Kevin Starr’s love of California, with all its complexities and paradoxes, was unending
I once watched Kevin Starr address a gathering of civic leaders in Modesto. This was some 20 years back, and I can’t recall much of the speech. But what I can remember, vividly, is how enthusiastic Starr seemed to be, presenting his thoughts on California before a small audience on a weeknight in a small city in the middle of the San Joaquin Valley. He had written his remarks in longhand and they ran for several pages. He didn’t skip a page.
The historian’s enthusiasm for his lifelong topic — his native state of California — knew no boundaries and resonated, infectiously, in every chapter he wrote and in every media interview he granted and in his every public appearance. And there were many chapters, many interviews, many talks.
What I also remember from that night was how Starr described the valley where I grew up, that vast, flat monument to irrigated agriculture running through the middle of the state. He called it “the invented garden,” and at first mention this phrase brought a delighted murmur from the crowd.
These were folks who lived in a town that greets visitors with a roadway arch that proclaims “Water, Wealth, Contentment, Health.” Starr had dropped into town and presented them with a two-word phrase that, on reflection, captured even better both the wonders of the valley and the causes for worry that animate it. For there are prices to be paid for the invention, and the garden, as do all societies, requires constant weeding.
All of this is to suggest that Starr, who died Saturday at the age of 76, knew all of California, loved it with unmatched ardor and at the same time understood its paradoxes, its complexities and its dynamism.
This is an ever-changing state that from the start has refused to sit still for a photograph.
Pity the journalist who parachutes in from New York or London with an assignment to “profile” California. Even the natives can’t capture the whole of it — the natural beauty and often-obscene manipulation of nature, the steady march of progressive values countered by the recurring outbursts of tribalism, the great wealth and the pockets of even greater poverty, and so on down the golden line.
“One cannot, as yet, properly place California in the American scheme of things,” the social historian Carey McWilliams wrote in 1948 as the state was celebrating its centennial. “The gold rush is still on, and everything remains topsy-turvy.
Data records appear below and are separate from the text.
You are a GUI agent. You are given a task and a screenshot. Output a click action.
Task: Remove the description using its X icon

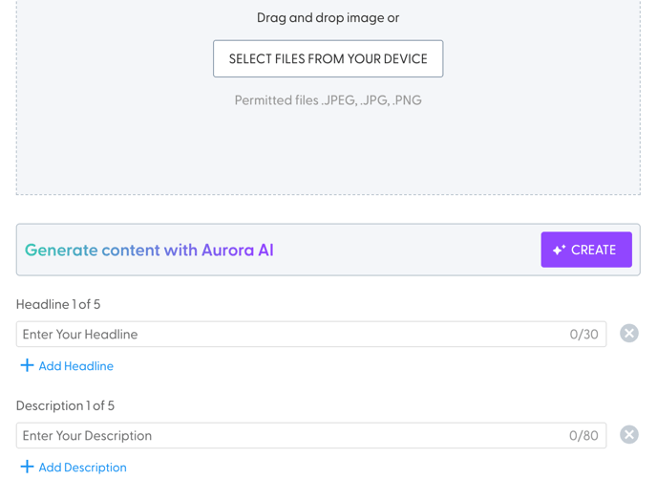(629, 435)
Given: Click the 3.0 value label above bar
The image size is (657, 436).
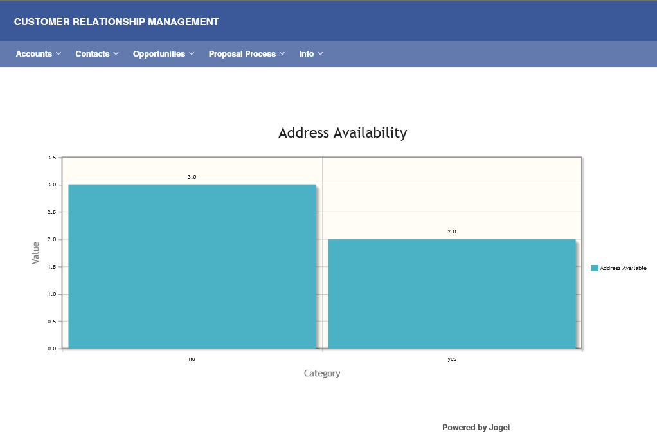Looking at the screenshot, I should click(192, 177).
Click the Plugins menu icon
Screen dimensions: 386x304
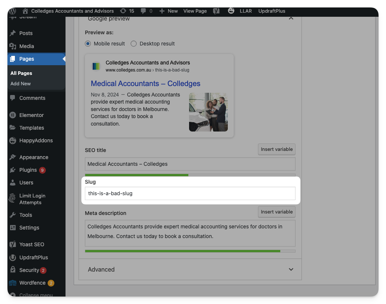tap(13, 170)
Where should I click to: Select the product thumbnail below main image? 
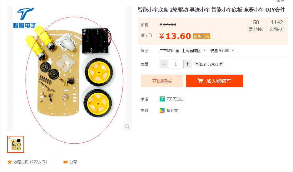pyautogui.click(x=16, y=144)
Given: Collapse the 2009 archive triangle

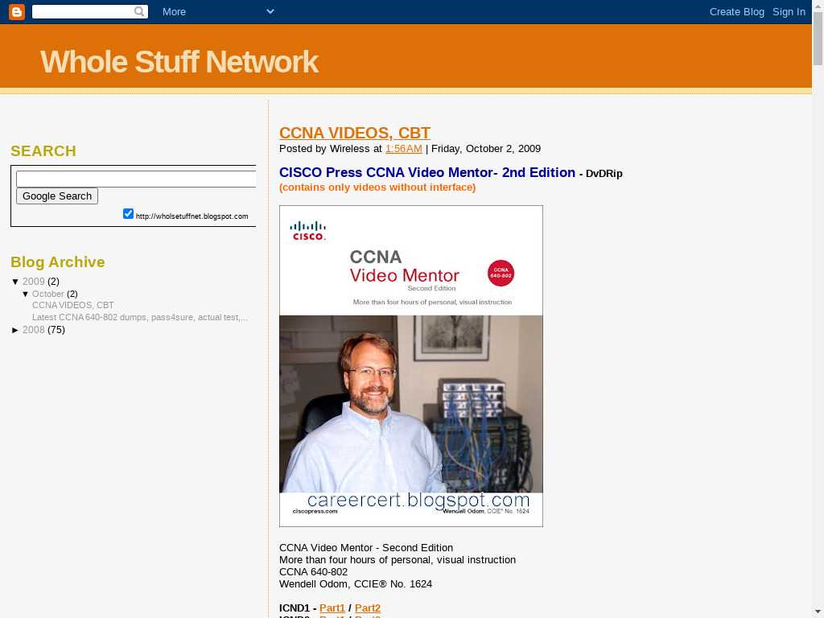Looking at the screenshot, I should click(15, 282).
The analyst of California is like a navigator who is trying to chart a course in a storm: the instruments will not work; the landmarks are lost; and the maps make little sense.”
McWilliams’ “as yet” still applies. But with Kevin Starr, a generation of Californians had a historian eager to fly into that storm, again and again. As if his “Americans and the California Dream” series of histories was not enough, Starr also was more than willing to offer navigational tips and observations to any journalist or politician who sought his counsel.
I remember going to his Sacramento office in the mid-1990s, when he served as state librarian. I was seeking career advice, having grown itchy writing a biweekly newspaper column about California. Instead, I received an hourlong pep talk. Keep at it, was his theme; the California story is too wonderful, and too important, to walk away from. Why?
Perhaps he best gave his own answer in a preface to his 2005 history, a work that summarized and in some cases rethought much of his life’s work as a state historian. It was titled, simply, “California.”
California, Starr wrote, “had long since become one of the prisms through which the American people, for better and for worse, could glimpse their future. It had also become, not the exclusive, but a compelling way for this future to be brought into existence. California, noted Wallace Stegner, is like the rest of the United States —only more so.”
And Kevin Starr was like so many others in the long line of intellectual adventurers who for more than 150 years have struggled to capture California in words — only more so, much more so.